What initially attracted you to join our company, and what has made you stay?
I started with the company in 2012. ClaimsBridge was a vendor with my previous employer, and I met Bob and Jessica through the implementation process. I thoroughly enjoyed working with them and recognized that their products and services were crucial to the healthcare industry. A few months later, ClaimsBridge was in the process of acquiring part of my previous employer’s business, and as a result, I was offered a job. I knew Bob led a wonderful team of employees and created and utilized cutting-edge technology, so it was a natural transition for me to work for ClaimsBridge and continue to grow in my role and responsibilities.
How would you describe the work-life balance at our company? What support or resources have you received to help maintain that balance?

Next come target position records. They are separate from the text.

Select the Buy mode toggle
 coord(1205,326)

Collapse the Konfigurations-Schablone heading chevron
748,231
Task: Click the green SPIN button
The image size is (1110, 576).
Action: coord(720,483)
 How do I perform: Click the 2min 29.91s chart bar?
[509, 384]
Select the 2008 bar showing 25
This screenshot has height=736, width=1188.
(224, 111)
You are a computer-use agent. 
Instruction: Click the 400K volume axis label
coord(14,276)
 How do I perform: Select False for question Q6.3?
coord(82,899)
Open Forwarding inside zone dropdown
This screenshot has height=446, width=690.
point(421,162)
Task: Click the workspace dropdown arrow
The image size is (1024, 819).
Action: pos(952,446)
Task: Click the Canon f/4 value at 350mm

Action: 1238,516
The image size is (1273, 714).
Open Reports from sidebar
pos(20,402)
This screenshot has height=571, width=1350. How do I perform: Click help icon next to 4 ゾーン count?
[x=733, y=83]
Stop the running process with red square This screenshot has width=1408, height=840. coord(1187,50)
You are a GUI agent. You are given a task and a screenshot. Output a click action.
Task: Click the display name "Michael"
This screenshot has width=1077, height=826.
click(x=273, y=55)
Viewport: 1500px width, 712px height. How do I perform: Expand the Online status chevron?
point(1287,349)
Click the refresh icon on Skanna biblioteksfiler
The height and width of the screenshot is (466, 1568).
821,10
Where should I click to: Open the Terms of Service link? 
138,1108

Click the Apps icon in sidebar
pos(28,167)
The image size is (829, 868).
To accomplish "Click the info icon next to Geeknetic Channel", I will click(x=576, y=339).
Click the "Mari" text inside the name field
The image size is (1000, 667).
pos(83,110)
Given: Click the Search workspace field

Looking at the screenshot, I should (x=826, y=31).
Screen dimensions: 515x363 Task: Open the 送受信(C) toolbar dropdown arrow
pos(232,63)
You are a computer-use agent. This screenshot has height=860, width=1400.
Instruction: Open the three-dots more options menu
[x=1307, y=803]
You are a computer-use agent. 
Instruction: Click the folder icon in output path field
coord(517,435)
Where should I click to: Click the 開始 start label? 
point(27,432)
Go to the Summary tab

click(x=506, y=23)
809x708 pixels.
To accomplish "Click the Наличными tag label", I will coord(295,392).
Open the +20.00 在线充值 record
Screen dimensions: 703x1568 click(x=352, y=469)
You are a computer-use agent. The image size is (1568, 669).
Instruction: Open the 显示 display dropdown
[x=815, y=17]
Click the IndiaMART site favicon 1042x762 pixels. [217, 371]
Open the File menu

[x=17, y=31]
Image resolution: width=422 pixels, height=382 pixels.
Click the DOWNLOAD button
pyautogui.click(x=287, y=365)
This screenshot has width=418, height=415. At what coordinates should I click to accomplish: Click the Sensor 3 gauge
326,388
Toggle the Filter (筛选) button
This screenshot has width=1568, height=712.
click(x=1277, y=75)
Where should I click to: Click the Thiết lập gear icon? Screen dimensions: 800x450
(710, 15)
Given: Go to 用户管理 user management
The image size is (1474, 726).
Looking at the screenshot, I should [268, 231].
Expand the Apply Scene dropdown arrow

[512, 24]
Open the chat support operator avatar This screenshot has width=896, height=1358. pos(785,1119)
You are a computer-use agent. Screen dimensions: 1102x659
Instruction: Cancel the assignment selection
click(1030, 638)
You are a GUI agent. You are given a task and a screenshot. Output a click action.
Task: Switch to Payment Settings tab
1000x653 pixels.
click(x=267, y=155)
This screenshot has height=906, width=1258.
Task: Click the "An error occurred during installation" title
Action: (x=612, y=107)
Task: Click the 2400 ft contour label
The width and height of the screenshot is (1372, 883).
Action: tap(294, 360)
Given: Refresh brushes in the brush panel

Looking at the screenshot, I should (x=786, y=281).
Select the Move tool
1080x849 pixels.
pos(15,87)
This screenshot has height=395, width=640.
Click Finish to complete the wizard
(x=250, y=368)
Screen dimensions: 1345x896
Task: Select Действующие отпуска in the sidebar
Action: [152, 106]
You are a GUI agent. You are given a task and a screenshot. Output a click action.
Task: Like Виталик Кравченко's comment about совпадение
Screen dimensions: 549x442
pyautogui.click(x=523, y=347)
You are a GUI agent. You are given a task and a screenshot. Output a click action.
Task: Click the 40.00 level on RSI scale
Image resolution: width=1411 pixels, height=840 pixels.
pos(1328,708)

The work-life balance at ClaimsBridge is unmatched. My family grew after I started with the company, and I was fortunate to experience our “family first” culture. The leadership team genuinely cares about the well-being of all employees and their families. I appreciate that ClaimsBridge operates under an “open-door policy”. It’s comforting to know that employees can always talk to someone if needed, whether it’s work-related or personal.
Can you describe your most significant achievement or project during your time at the company and how it impacted the organization?
When I first started at ClaimsBridge, I was responsible for building a large provider network in Delaware and Maryland, which involved contracting with over 5,000 providers for more than 30 employer groups. It was a huge undertaking! I had numerous meetings with our I.T team, who did an outstanding job of enhancing our system to accommodate the provider contracts. This included automating complex rate structures and adding a provider directory website for each employer, amongst other enhancements. Once the network was in production, I not only managed the entire network, but I also helped answer member questions and provided customer service to clients as well.
Since then, we have been able to leverage the same platform to expand our business into other areas, such as pricing claims for other networks, and RBP pricing.
How has your role evolved since you joined the company, and what steps have you taken to adapt to those changes?
Great question! My initial role was a provider network contractor/claims analyst, and now I am in a broader role of network account management, while still entering complicated provider contracts and reviewing high-dollar claims. I am also involved in the implementation of new clients, which includes entering provider contracts and rates, as well as testing the claims to confirm they are pricing correctly before going into production. Post-implementation, I ensure all claims continue to price accurately, as well as update provider contracts with annual rate increases, and handle any issues/questions that arise in the meantime.
I have been pulled into numerous projects over the years and participate wherever they need me. I’ve attended open enrollment/benefit fairs for multiple clients to help explain our products and provider network to their employees; I have also attended industry conferences to represent ClaimsBridge and tell others about who we are and what we do.
How do you think our company’s culture and values impact the way we work and make decisions?
Leadership consistently demonstrates respect for everyone, and that is truly felt throughout the company as a whole. Employees often step in to provide extra help when needed, and we all support one another by covering for colleagues when someone is out of the office.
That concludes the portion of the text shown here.